Читаем Что посмеешь, то и пожнёшь полностью

Едва сошёл с тверди, как откуда-то сзади покачало светом: по ухабам плыла с подвоем машина.

У Ивана душа оторвалась. Где стоял, там и повалился, вжался в канавную киселину.

Просвистев на дурной скорости, машина погнала ныряющие огни к городу.

Иван зверовато приподнялся и застыл.

Бобик!

Наверняка ментовоз. Кому ещё в этот ненастный глухой час гонять?

Не сводя сторожких глаз с уходящего света, присел на канавный бережок.

Куда бежать? От кого бежать? От беды? Ты сел – и беда с тобой села. Ты встал – и она встала. Ты пошёл – и она пошла. Ты сам – беда. Так куда от себя убежишь?

Он сидел на земле и вовсе не чувствовал ни сырости, ни холода. Он не знал, что предпринять.

Из вязкой выси чёрно валил забубённый, не последний ли перед снегами дождь.

«Катя… Жива ли?.. Я на всё пойду… Лишь бы ты жила… Мне от тебя не уйти…»

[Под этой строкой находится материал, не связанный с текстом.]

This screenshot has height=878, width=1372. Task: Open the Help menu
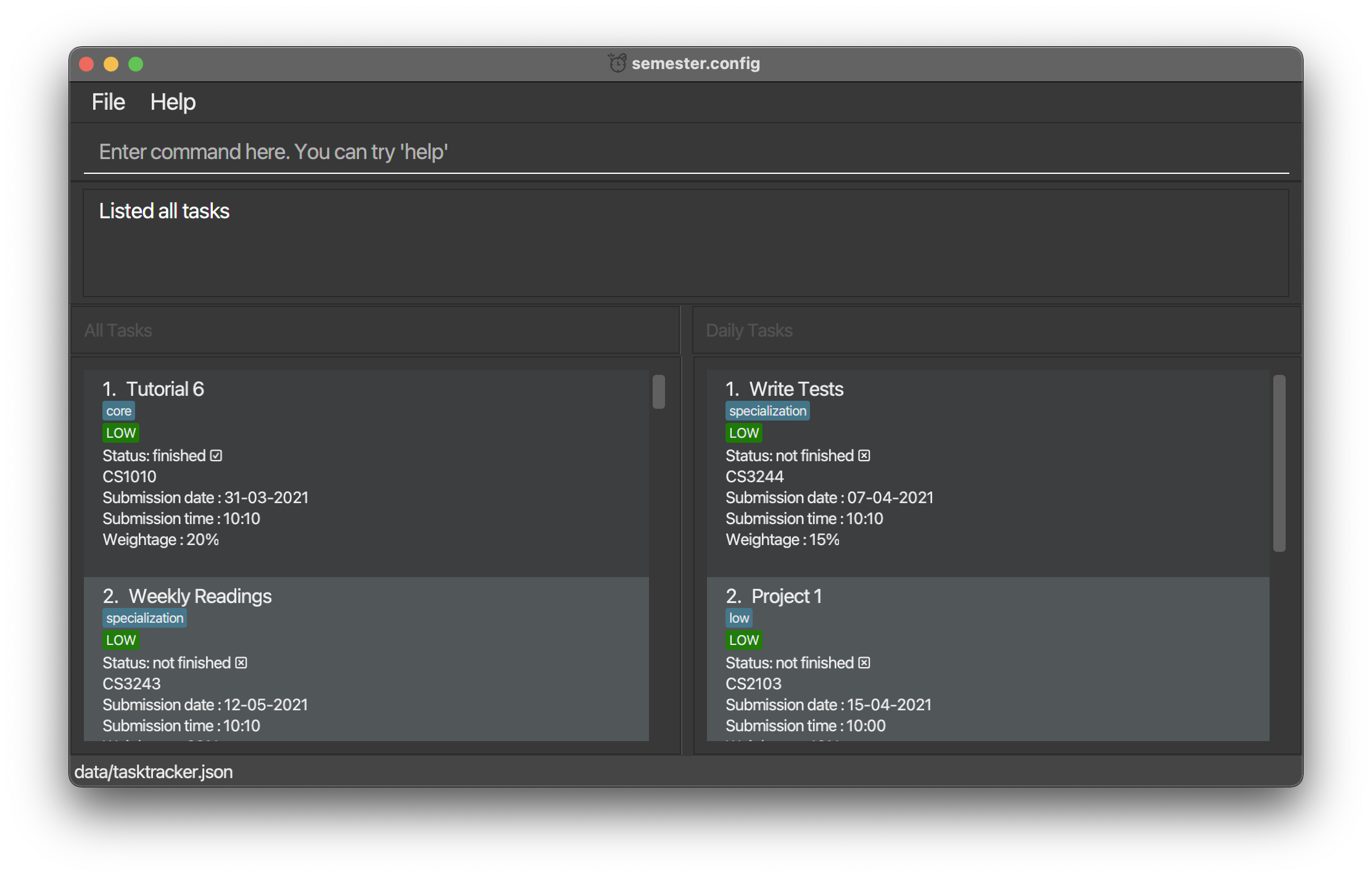click(x=173, y=102)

С каким-то лихим молодечеством выкатился он на середину большака и заторопился в Гнилушу.

Теперь он знал, что ему делать.

6

Вся Гнилуша пропаще спала.

Ярко и тревожно горели лишь два окна у самой дороги.

Это была операционная.

Иван вошёл в свет.

Серые выцветшие шторы будто нарочно, для дразнилки на палец не добегали до низа окна.

Иван припал, втаился в щёлку.

Он увидел пару мужских ног до колен. Мужчина был в красных туфлях на тупых высоких каблуках. Дальше – врастопырку пара женских ботов.

– Кто же это тебя так? А? – нарочито громко спросил Святцев.

Иван слил всё внимание в кулак, в струнку вытянул слух.

– В… Ва-а… – трудно выдохнула Катя.

Ни ответа, ни голоса Кати Иван не расслышал.

Легонько надавил на створки – створки пошли врозь.

С полминуты Катя копила силы, по слогам повторила ясней:

– Ва… ня…

Дрогнул Иван.

Жива Катя!

В её голосе ему послышался зов.

Не мешкая, кинулся в окно.

– Ох уж этот Ва…

Святцев обрезался.

Заслышав сопенье, выше надвинул на Катю простыню, что бугрилась у её ног, бросил выжидающий глаз на окно.

Качнулась штора, выступил Иван.

Мокрый, загвазданный; на пиджаке, на брюках размытые красные пятна, вся шея в крови.

– А это что ещё за явление из-за шторы Христа народу? – громким шёпотом выдавил из себя пораженный Святцев. – Что за бегунец?[271] Кто ты?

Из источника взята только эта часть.